**WORK TO COMPLETE**. With the pictures omitted, output word for word the lines from the one containing "Where should I click to: Click" through the end of the records.

━━━━━━

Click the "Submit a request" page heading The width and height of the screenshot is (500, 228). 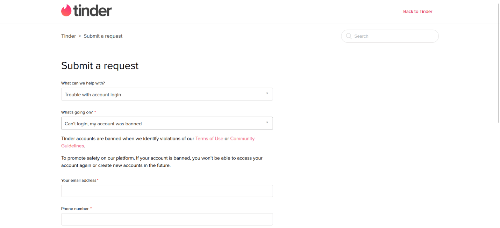click(100, 66)
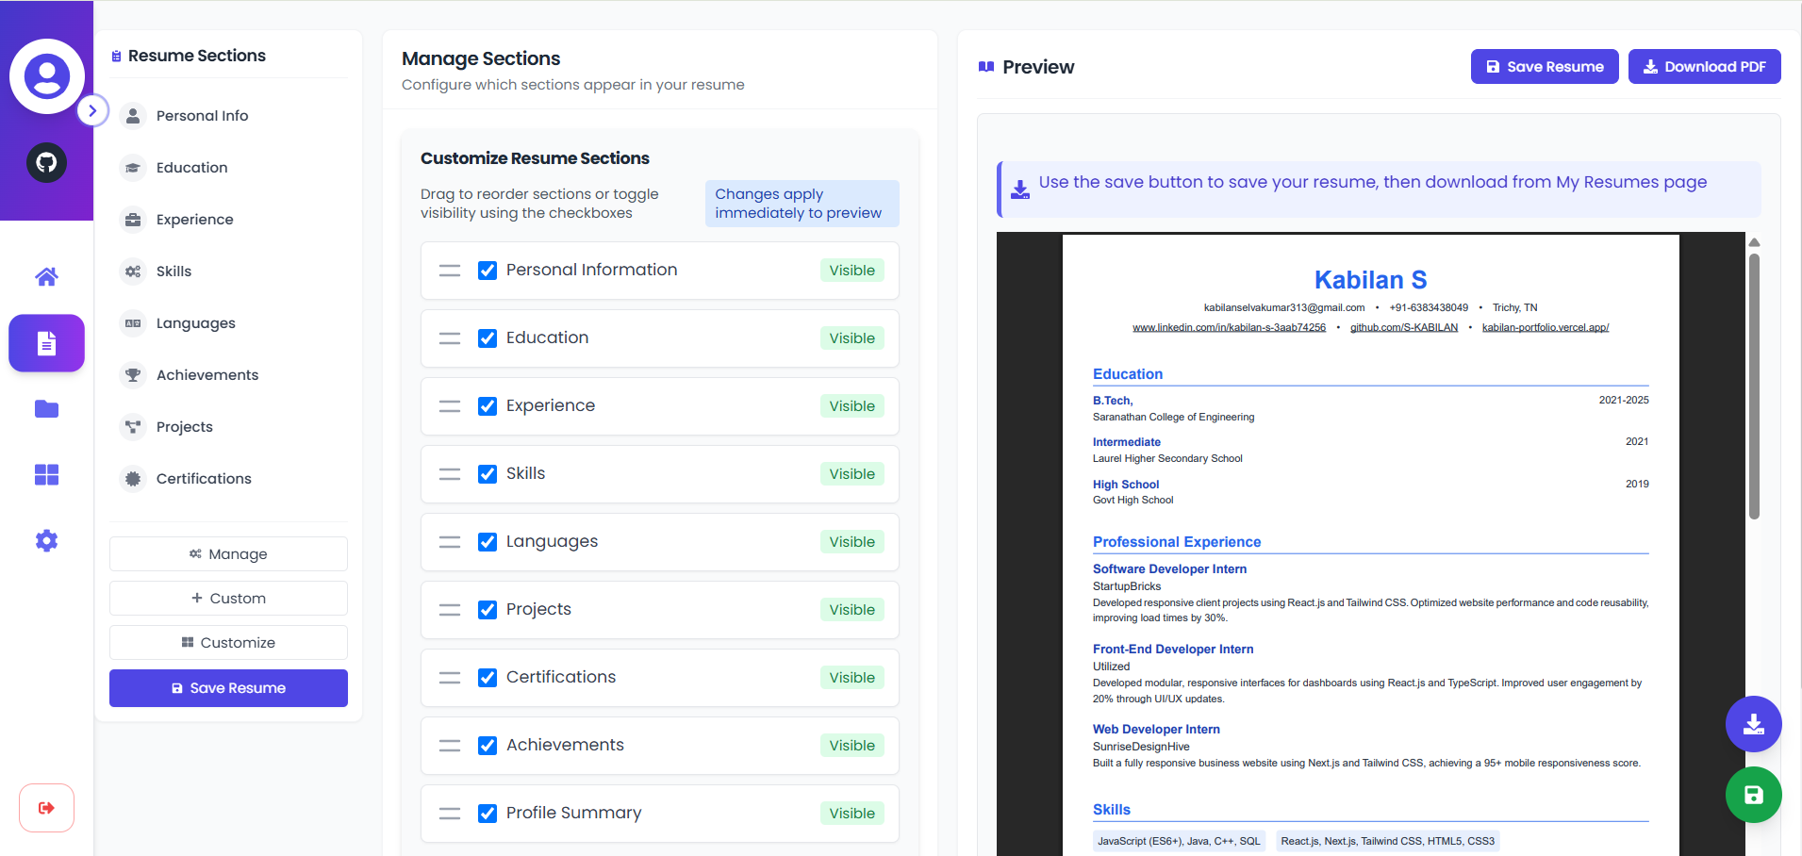Uncheck the Projects visibility checkbox
Screen dimensions: 1802x856
[x=488, y=609]
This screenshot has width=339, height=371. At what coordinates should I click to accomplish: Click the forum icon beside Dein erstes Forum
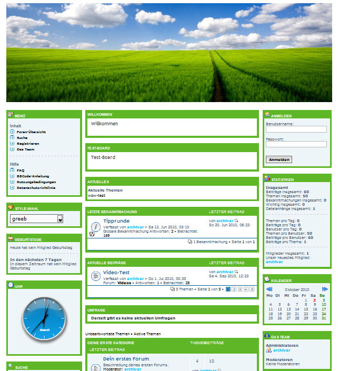tap(95, 362)
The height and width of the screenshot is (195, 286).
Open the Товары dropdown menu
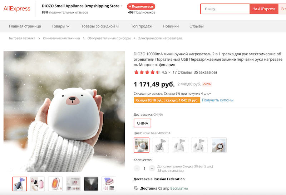(60, 26)

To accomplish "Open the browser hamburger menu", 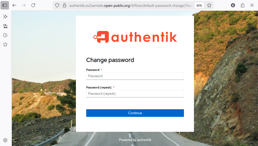I will 252,6.
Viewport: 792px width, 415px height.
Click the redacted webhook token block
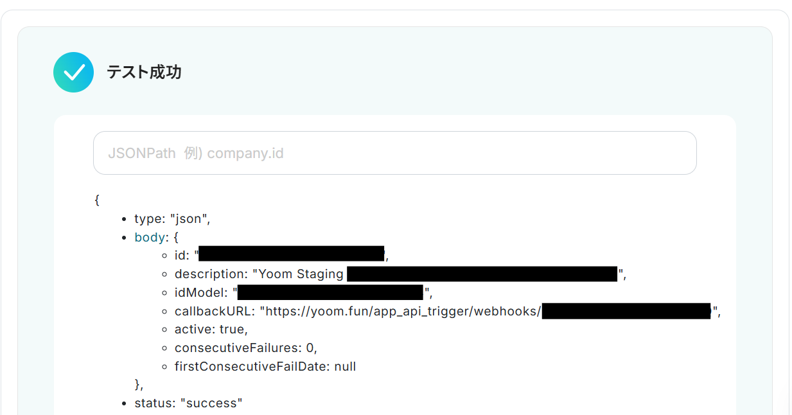(626, 312)

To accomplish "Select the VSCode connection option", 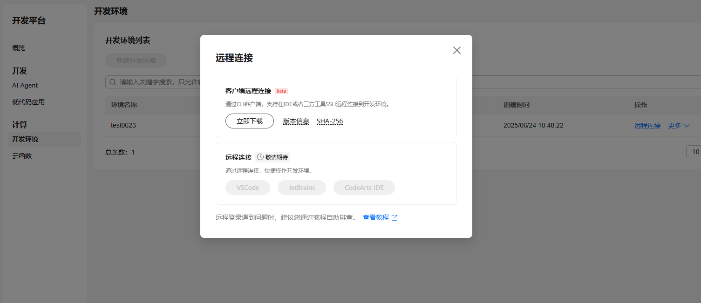I will click(x=247, y=188).
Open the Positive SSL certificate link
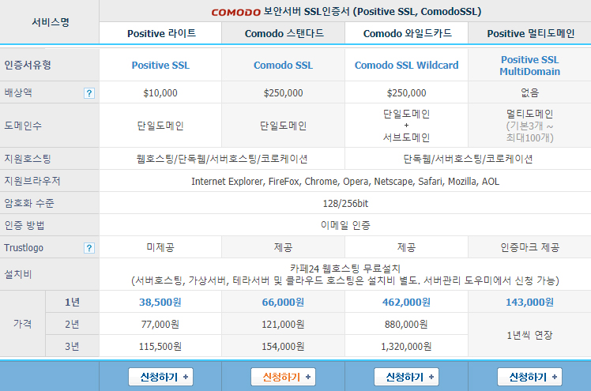 (x=161, y=66)
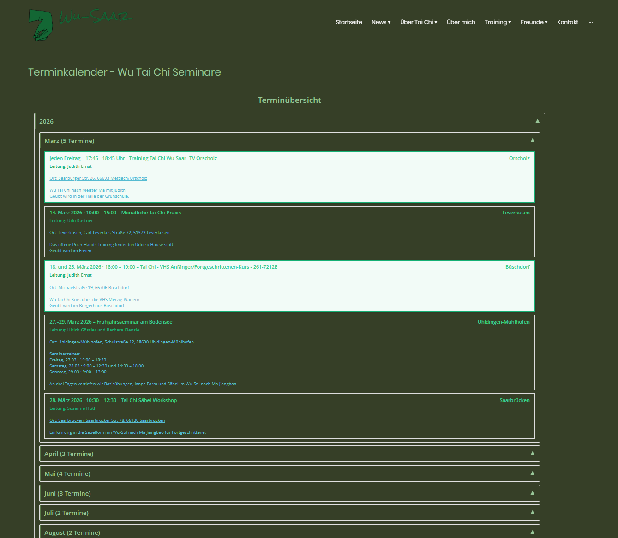Click the Wu-Saar logo
The height and width of the screenshot is (538, 618).
[79, 24]
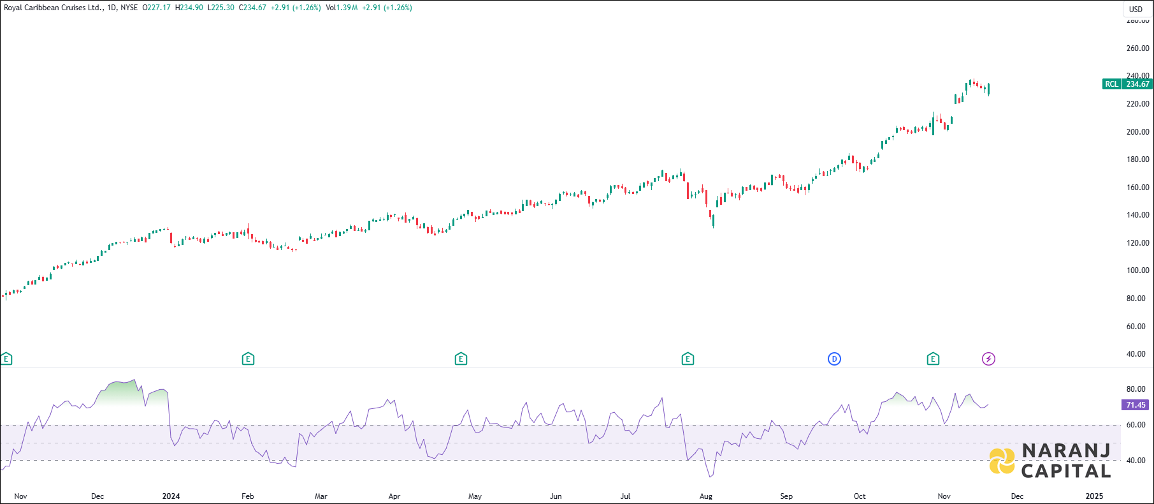The width and height of the screenshot is (1154, 504).
Task: Click the 200.00 level on price axis
Action: 1137,132
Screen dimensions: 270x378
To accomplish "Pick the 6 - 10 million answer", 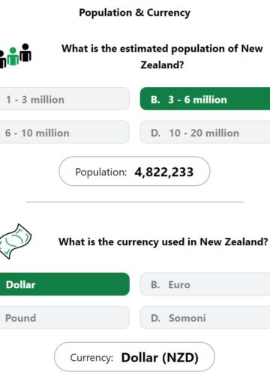I will [65, 132].
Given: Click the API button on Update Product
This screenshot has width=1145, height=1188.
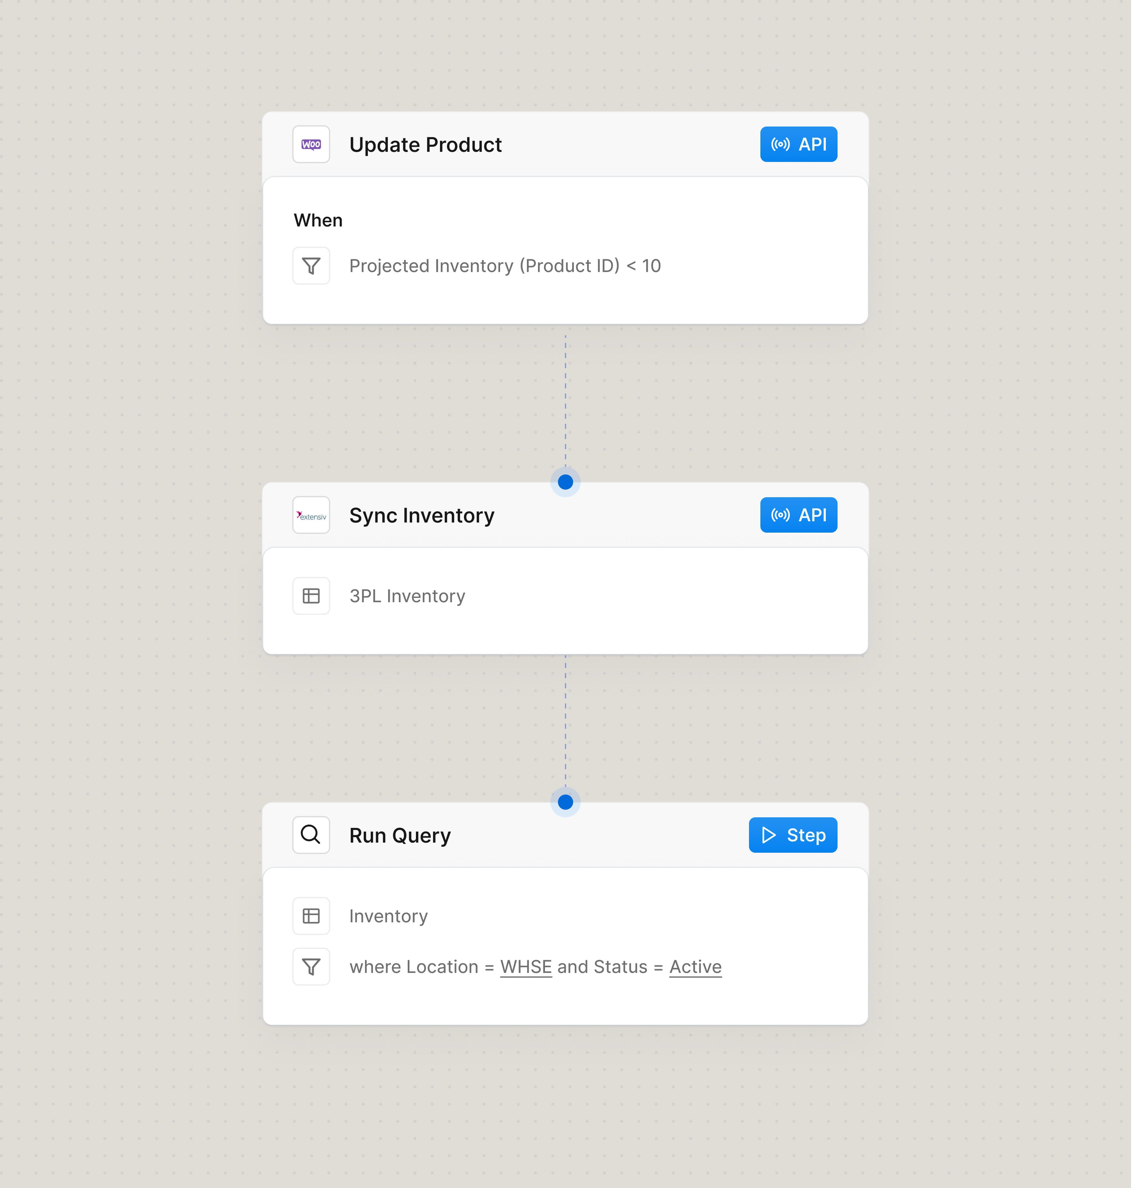Looking at the screenshot, I should [x=798, y=144].
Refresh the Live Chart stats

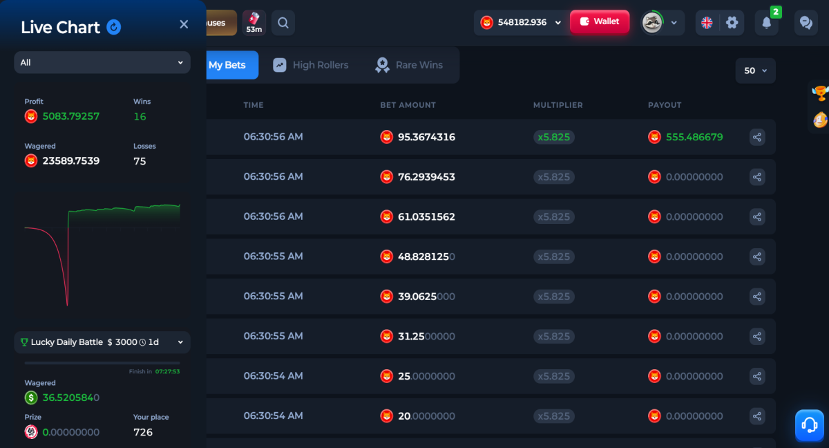click(x=114, y=27)
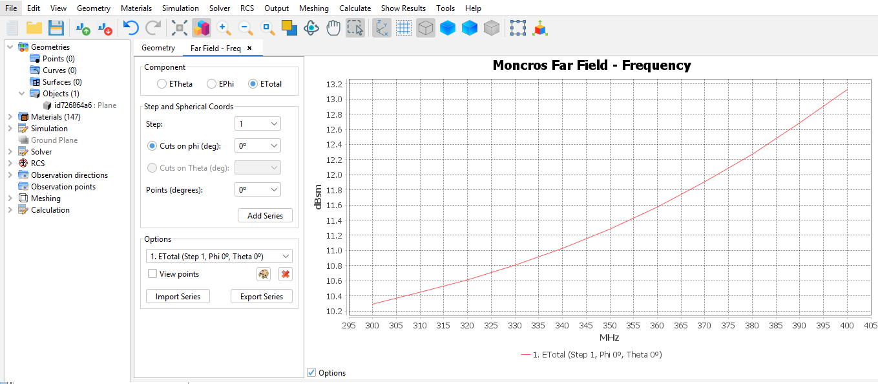This screenshot has width=878, height=384.
Task: Click the Add Series button
Action: pos(265,216)
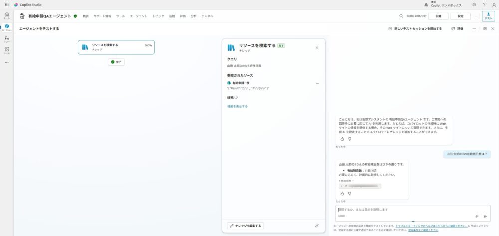Click the ナレッジを編集する button
Image resolution: width=499 pixels, height=236 pixels.
pos(245,226)
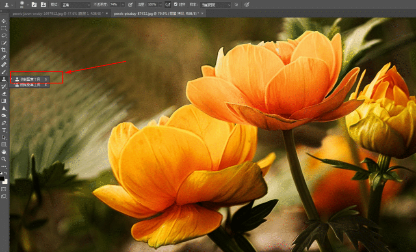
Task: Toggle the 对齐 (Aligned) checkbox
Action: (x=176, y=4)
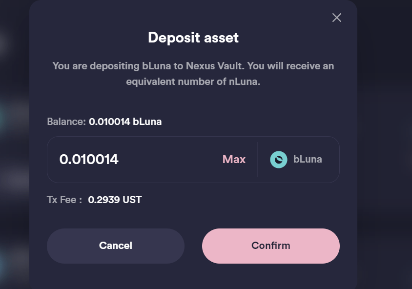The height and width of the screenshot is (289, 412).
Task: Set deposit amount to Max
Action: [x=234, y=160]
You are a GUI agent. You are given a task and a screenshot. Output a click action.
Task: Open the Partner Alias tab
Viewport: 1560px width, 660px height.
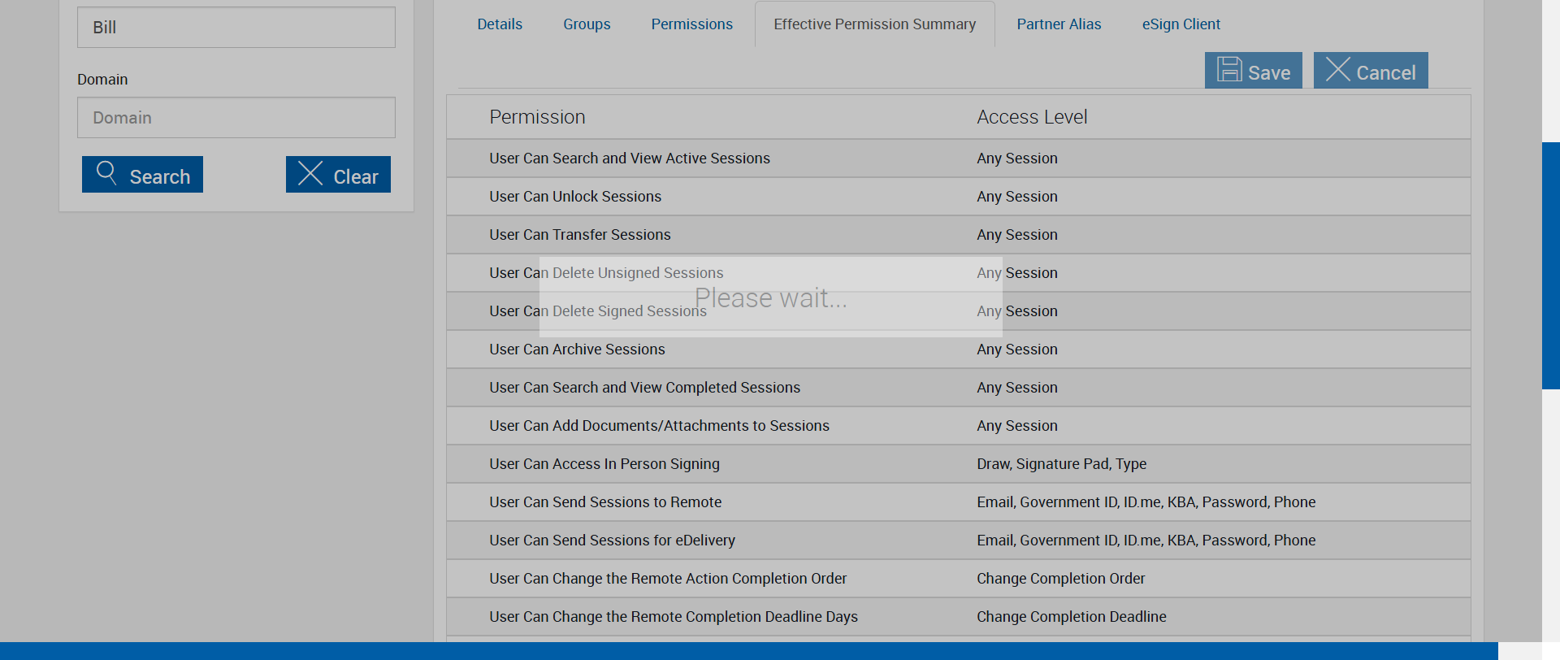pos(1059,24)
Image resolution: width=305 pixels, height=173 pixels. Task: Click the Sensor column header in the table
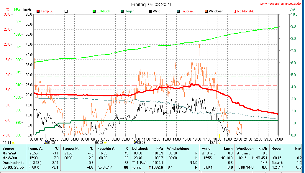coord(8,148)
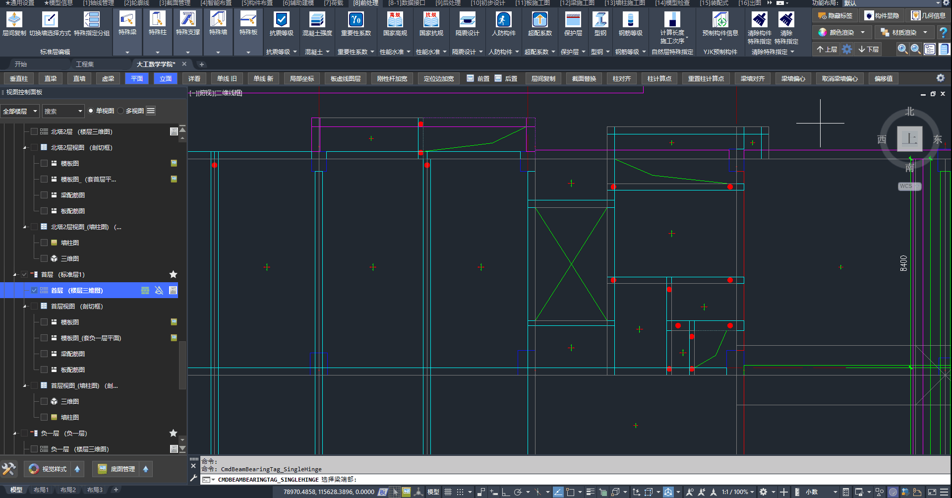This screenshot has height=498, width=952.
Task: Open the 工程集 tab
Action: [x=85, y=64]
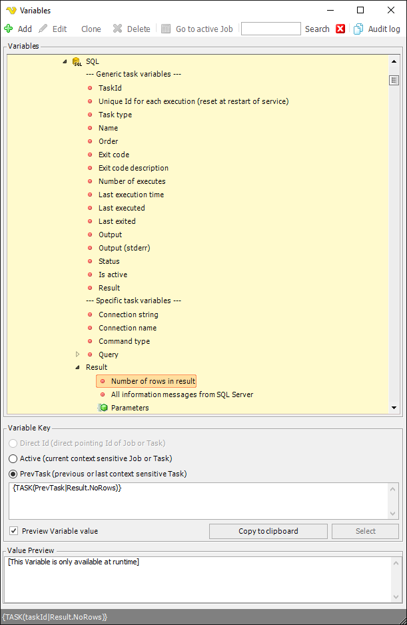This screenshot has height=625, width=407.
Task: Click Clone in the toolbar
Action: click(91, 29)
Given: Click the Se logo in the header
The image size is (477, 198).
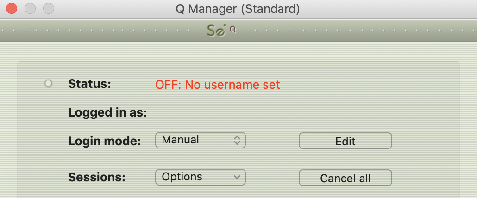Looking at the screenshot, I should tap(217, 31).
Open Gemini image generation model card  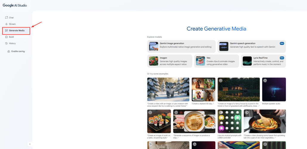(x=181, y=46)
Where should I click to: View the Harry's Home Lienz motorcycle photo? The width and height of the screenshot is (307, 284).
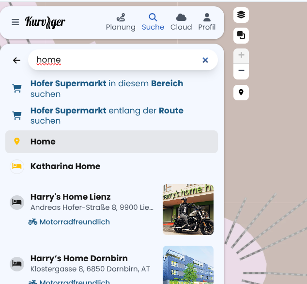(x=188, y=209)
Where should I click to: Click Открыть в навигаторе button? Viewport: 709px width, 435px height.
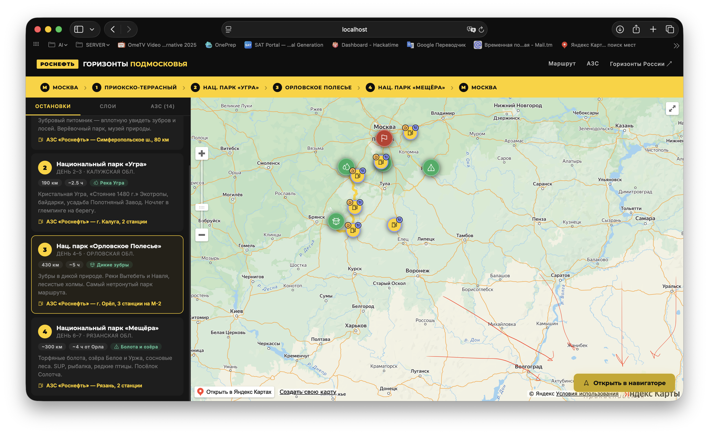(624, 383)
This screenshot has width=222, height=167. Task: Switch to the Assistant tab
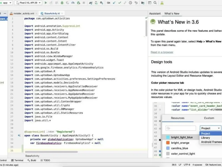coord(155,13)
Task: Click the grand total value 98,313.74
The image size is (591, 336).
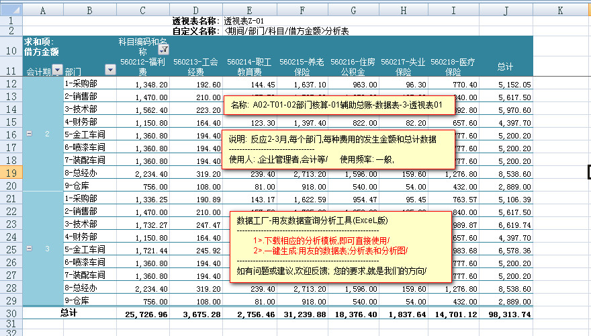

━━━━━━

**EXERCISE RESULT**.
Where should I click to: Click Открыть в навигаторе button? Viewport: 709px width, 435px height.
(624, 383)
This screenshot has width=222, height=167. Task: Switch to the Assistant tab
coord(155,13)
Task: Click the grand total value 98,313.74
The image size is (591, 336).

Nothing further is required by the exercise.